Toda epidemia es un cruce de determinaciones naturales y sociales. Analizar la de COVID 19 necesita captar los puntos de ese cruce: la depredación de la naturaleza y el desmantelamiento sanitario confluyen con el “poder de un virus con una mutación sin vacuna” y “desconocido” o no suficientemente analizado en su propagación efectiva: extensión, intensidad, agentes portadores, grupos más vulnerables y, nuevamente, medidas de prevención, mitigación, contención, tratamiento, eliminación de la enfermedad y atención a sus consecuencias biológicas, sanitarias, de organización, económicas , políticas y sociales.

Su origen en China, 2019, es una fábrica y mercado gigante del capitalismo global con capacidad imperial y en fuerte competencia con otros estados nación del mismo capital global, el principal: Estados Unidos.

China además es un lugar de articulación de culturas y modernas con hegemonía modernizante en sus intercambios con el mundo, pero con acendradas prácticas de relación con animales, incluida su alimentación. Esto no excluye que otras prácticas de relación “modernas” en el planeta,como la intensa explotación industrial de carnes animales y sus derivados, tengan fuerte influencia sobre los ecosistemas y repercusiones sociales.

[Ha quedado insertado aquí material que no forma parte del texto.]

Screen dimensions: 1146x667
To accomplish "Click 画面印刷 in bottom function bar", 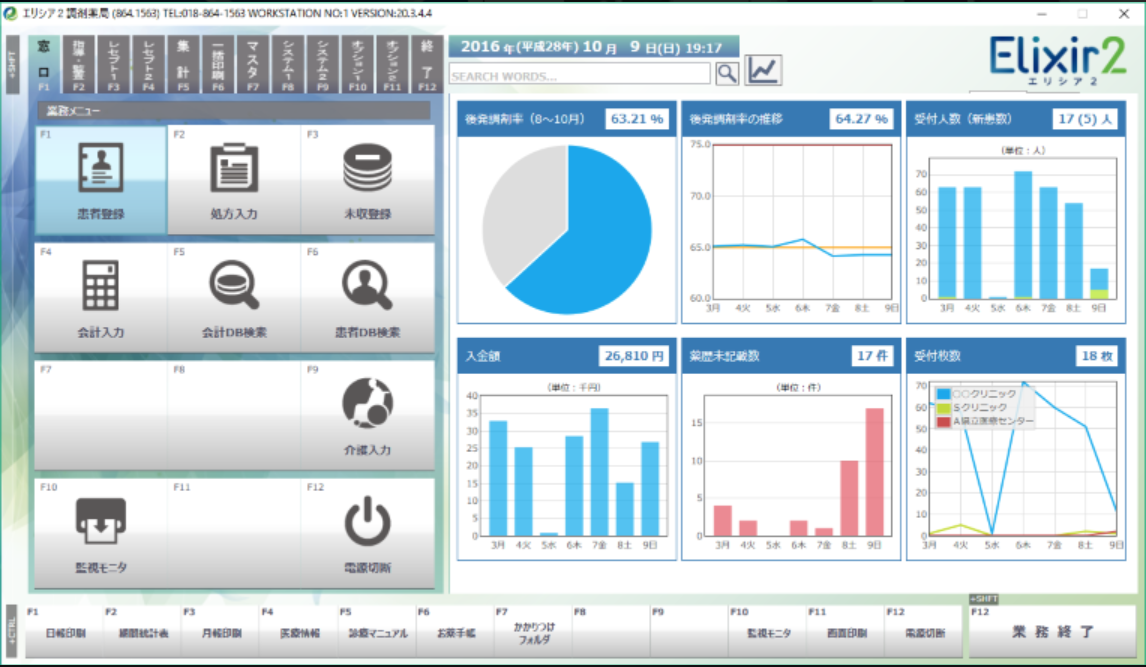I will tap(845, 633).
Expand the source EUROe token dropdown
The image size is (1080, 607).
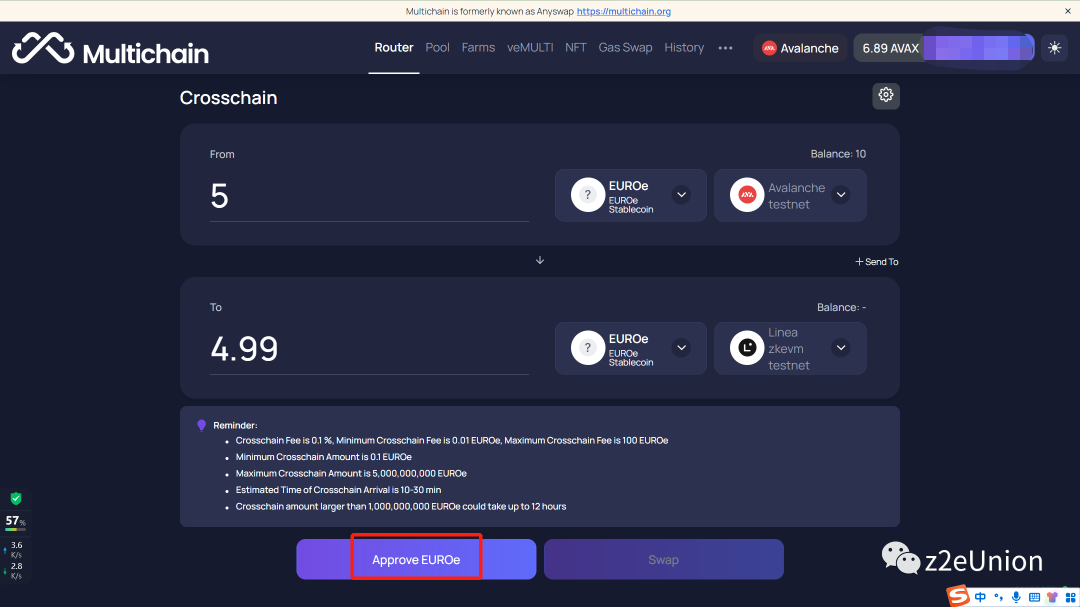[x=681, y=195]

Las respuestas a la epidemia y luego pandemia, se hacen primero y principalmente desde los Estados- Nación, con sus bloques históricos dominantes y subalternos, así como de sus regímenes particulares, aunque los cruce y domine el capital global monopólico y financiero, no obstante haya organismos reguladores mundiales como la OMS, y demás subespacios de las Naciones Unidas (cuyas recomendaciones no son necesariamente aceptadas por las empresas gigantes y los gobernos. Los Estados Nación capitalistas actúan primero sobre los recursos económicos y políticos amenazados por la pandemia y sobre esa base buscan su articulación con el Banco Mundial, el FMI, y las transnacionales químico farmacéuticas y sus espacios de resolución inmediata de medicamentos, investigaciones, equipos y vacunas.

Es en la economía ,como expresión concentrada del poder entre las clases y los Estados, donde se agudiza la contradicción social del desastre natural y social de esta pandemia. Es una economía confrontada por la ley de decrecimiento de la tasa de ganancia que el capital ha intentado “sortearse” o administrarse con reducciones a los salarios y el gasto social (claramente en salud, sanidad, educación y cuidado del medio ambiente), por la migración masiva internacional, las guerras y megaproyectos de saqueo o despojo de recursos, el abaratamiento por feminización de la fuerza de trabajo y la aplicación masiva de capital ficticio (la llamada financiarización de la economía,su especulación monetaria, lavado de dinero y casinos de los mercados bursátiles, todos sin el respaldo de mercancías como bienes y servicios reales y útiles para la vida).

En ese campo capitalista que se ha llamado salvaje y siempre violento, compiten los viejos y nuevos Estados Nación imperialistas, lo que dificulta o hace muy lenta la aparición de un acuerdo político mundial ante la suma de crisis que se detonaron con el coronavirus en 2019.

La reproducción del capital lleva a priorizar en cuanto a salud y derechos sociales y políticos, el que los segundos se restrinjan con medidas policiales, militares y tecnología de control de información, movilidad y expresión para los pueblos. Pero en cada país la lógica del capital se enfrenta a la lógica de la correlación de fuerzas sociales en lucha. La crisis en ningún lugar puede ser resuelta de manera idílica, y hasta los pactos que intentan algunos gobiernos son cuestionados por fuerzas al interior o desde el exterior.

A diferencia de una guerra, ante una epidemia, los Estados y sus gobernantes están obligados a buscar salidas capitalistas de aparente bienestar de la población, poniendo la disputa en lo inmediato entre atención sanitaria de crisis (cuarentena prolongada, reconfiguración del sistema de salud, transporte y alimentación) o la atención al paro de la producción y el comercio, al empleo y los ingresos, al consumo y a la inversión o apoyos a las empresas que destruye la lógica del capital. La contradicción inmediata es entre defender la vida o defender el movimiento incesante de la economía capitalista. Es una crisis del sistema.

¿Cuáles son los escenarios que hay que construir en la lucha de los pueblos trabajadores durante esta crisis social, sanitaria, económica y de civilización? ¿En qué puntos del cruce natural y social de esta epidemia y esta crisis, se puede defender la vida y articular una fuerza con iniciativa anticapitalista, antifascista y antipatriarcal? Son preguntas que nos hacemos para un mejor análisis del periodo y la coyuntura y para decidir el quehacer de nuestro tiempo desde una estrategia de construcción del poder de los pueblos.